* [GIVEN PASSAGE]:
* START *

I had high hopes of summiting, but Steven hadn’t done any other hiking this summer, and just wasn’t ready for this climb. I made sure we both had plenty of water and snacks, and that Daisy had water in her backpack, and that we put on sunscreen and DEET, and off we went.

The Lazy Moose trail has trail markers every 200 feet (distance travelled, not elevation), which is really nice. The trail was clear and well maintained, and easy going. A good bit of it was runnable even on the way up, but Steven wasn’t running. We stopped 3 or 4 times on the way up the Lazy Moose trail, taking 2 hours to travel the 3 miles to where the Lazy Moose meets the old trail.

(Steven taking a break)

I kept a careful eye on Steven, because his cheeks got pretty red, and towards the end, he started saying his stomach wasn’t feeling good. He said it hadn’t been feeling good earlier either (which he hadn’t told me before), so I wasn’t too worried about him, but I didn’t push him either. I made sure he knew we could turn around at any time, but he kept going until the trail junction.

When the Lazy Moose trail joins the old trail, it immediately becomes much steeper, and remains fairly steep the rest of the way to the summit. My legs were still feeling pretty fresh, but I run all the time. Steven took one look at that climb, and decided he was done. He’s 12 years old, and there aren’t too many bear encounters on the trail, probably because it is so heavily travelled, so I *could* have let him go back to the car by himself, and kept going. I just wasn’t comfortable with that, so we headed back.

On the way down, he seemed to be feeling much better (after all, downhill is much easier than uphill, even if you are going fast), and he thought running downhill was fun, so we ran most of the way back down. By this time, we had taken Daisy off her leash, and she had a great time. She would run ahead of us, then turn around and wait for us with this expression on her face that was clearly asking what was taking so long.

The views on this hike are amazing, and the forest that the Lazy Moose trail winds through is beautiful. 

All told, we hiked/ran 6 miles, and had a good afternoon together. We need to do stuff like this more often.

* END *

* [DATA EXTRACT]:

* START *

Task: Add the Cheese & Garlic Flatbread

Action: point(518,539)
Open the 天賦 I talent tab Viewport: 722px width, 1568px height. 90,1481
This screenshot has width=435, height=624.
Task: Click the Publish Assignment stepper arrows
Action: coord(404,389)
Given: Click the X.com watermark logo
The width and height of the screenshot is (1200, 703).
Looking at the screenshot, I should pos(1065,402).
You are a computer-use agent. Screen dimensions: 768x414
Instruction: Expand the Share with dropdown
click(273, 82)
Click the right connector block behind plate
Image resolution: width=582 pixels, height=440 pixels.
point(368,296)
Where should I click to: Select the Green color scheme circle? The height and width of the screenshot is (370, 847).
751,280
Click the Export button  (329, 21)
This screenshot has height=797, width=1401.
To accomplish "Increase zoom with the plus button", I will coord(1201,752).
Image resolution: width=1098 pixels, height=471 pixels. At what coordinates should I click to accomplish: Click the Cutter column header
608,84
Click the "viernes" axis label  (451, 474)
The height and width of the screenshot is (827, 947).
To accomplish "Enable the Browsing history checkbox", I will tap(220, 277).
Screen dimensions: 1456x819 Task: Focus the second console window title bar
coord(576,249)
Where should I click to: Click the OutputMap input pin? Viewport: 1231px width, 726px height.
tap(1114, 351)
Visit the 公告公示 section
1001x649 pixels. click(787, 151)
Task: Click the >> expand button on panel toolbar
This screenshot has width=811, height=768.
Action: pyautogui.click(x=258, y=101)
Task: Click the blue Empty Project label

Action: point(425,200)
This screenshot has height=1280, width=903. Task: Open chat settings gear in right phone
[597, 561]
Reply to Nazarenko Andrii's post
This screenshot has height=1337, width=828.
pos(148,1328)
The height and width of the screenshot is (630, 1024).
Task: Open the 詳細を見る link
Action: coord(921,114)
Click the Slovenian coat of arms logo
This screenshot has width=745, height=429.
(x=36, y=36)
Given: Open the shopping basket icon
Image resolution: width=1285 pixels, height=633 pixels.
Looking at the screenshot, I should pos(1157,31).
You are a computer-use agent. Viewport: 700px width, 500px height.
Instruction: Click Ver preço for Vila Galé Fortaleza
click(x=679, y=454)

* END *

* [WHAT THIS TASK INVOLVES]: Repeat the hiking account above word for word, everything from "I had high hopes" down to "the old trail.".

* [SOLUTION TO THIS TASK]:
I had high hopes of summiting, but Steven hadn’t done any other hiking this summer, and just wasn’t ready for this climb. I made sure we both had plenty of water and snacks, and that Daisy had water in her backpack, and that we put on sunscreen and DEET, and off we went.

The Lazy Moose trail has trail markers every 200 feet (distance travelled, not elevation), which is really nice. The trail was clear and well maintained, and easy going. A good bit of it was runnable even on the way up, but Steven wasn’t running. We stopped 3 or 4 times on the way up the Lazy Moose trail, taking 2 hours to travel the 3 miles to where the Lazy Moose meets the old trail.